Then came the crash, and as it echoed up and down in the canyons of Wall Street, venerable institutions tottered, besieged by fearful creditors. During lulls in the storm, some declared that the worst had passed, but then condition worsened. Financial firms slid towards the abyss, and though a few investment banks - most notably Goldman Sachs - managed to escape the conflagration, other firms collapsed overnight. Lines of credit evaporated, and the financial system's elaborate machinery of borrowing and lending seized up, leaving otherwise creditworthy companies scrambling to refinance their debts.

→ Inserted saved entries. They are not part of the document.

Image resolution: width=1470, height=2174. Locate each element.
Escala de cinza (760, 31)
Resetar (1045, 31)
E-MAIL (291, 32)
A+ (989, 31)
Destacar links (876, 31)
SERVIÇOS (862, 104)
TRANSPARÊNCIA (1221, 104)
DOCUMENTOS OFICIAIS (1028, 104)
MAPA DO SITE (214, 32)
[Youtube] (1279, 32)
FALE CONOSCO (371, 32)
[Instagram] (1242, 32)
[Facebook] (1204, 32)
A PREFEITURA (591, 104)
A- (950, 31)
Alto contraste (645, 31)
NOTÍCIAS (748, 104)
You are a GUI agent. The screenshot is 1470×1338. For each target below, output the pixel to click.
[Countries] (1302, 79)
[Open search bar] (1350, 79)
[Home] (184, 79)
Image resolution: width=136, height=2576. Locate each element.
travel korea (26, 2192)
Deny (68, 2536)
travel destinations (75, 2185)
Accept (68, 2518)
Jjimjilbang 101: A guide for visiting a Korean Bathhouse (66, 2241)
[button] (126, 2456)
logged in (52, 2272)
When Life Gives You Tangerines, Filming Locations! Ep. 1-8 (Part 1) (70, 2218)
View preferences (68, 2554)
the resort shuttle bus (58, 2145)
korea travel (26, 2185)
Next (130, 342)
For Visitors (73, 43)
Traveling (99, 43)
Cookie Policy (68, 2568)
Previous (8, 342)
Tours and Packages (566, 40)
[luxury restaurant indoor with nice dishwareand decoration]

As the stock market crashed, foreclosures mounted, firms failed, and consumers stopped spending. Vast Ponzi schemes came to light, as did evidence of wise spread fraud and collusion throughout the financial industry.
Quote by Aldous Huxley |
In the past we had the Bretton Woods system, which had an
impressive track record. While it was in place there was no crisis for 27 years
which is pretty impressive. There were still booms and recessions, that is the
natural business life cycle and to be expected, but there were no financial crashes. Maybe Bretton Woods II would be
the answer.
Greenspan
saw fit to deregulate the place, and although in line with his beliefs that the government should stay out of banking, it was probably not the best idea. Letting
the banks do what they saw fit is a bit like feeding a child lots of sweets and
coke, sending it into a toy store and telling it not to touch anything. Money was also easy to come by. Safety
features such as deposit insurance and lender of last resort allowed banks to get
by with a little help from their friends. It lead to the belief that they were
"too big/interconnected to fail", it provided the hypothetical safety
net they needed when the going got tough. It added all the fuel required to
encourage moral hazard.
I am not saying one size fits all. Not every crisis is a global one, not every crisis will be as bad as the one before, not every crisis will follow the same pattern. But some things never change, financial crises are not something we can simply ignore. With so many different theories on how they occur and how best to handle them maybe we should be looking to history for answer or guidance.
With so many different schools of economists with all their different theories as to why crashes happen and how best to regulate them, you can maybe understand why those put in charge to preside over events sometimes get confused as to what is the best course of action to take. Keyensian, Monetarist and Austrian are the three different views I have come across. Perhaps the answer could be to marry the three together and find an ideal balance.
One
thing is for sure, we cannot assume after every financial/banking/economic crisis that
"this time is different." In my opinion that is a slightly naive view to have. History has a nasty habit of repeating itself, so maybe when it comes to the world of finance, and all the fancy regulation that goes along with it, we should take a second glance in the rear-view mirror and make sure we haven't missed something in our blind spot. After all, that would just lead to a nasty accident and a large insurance claim, not something everyone can afford.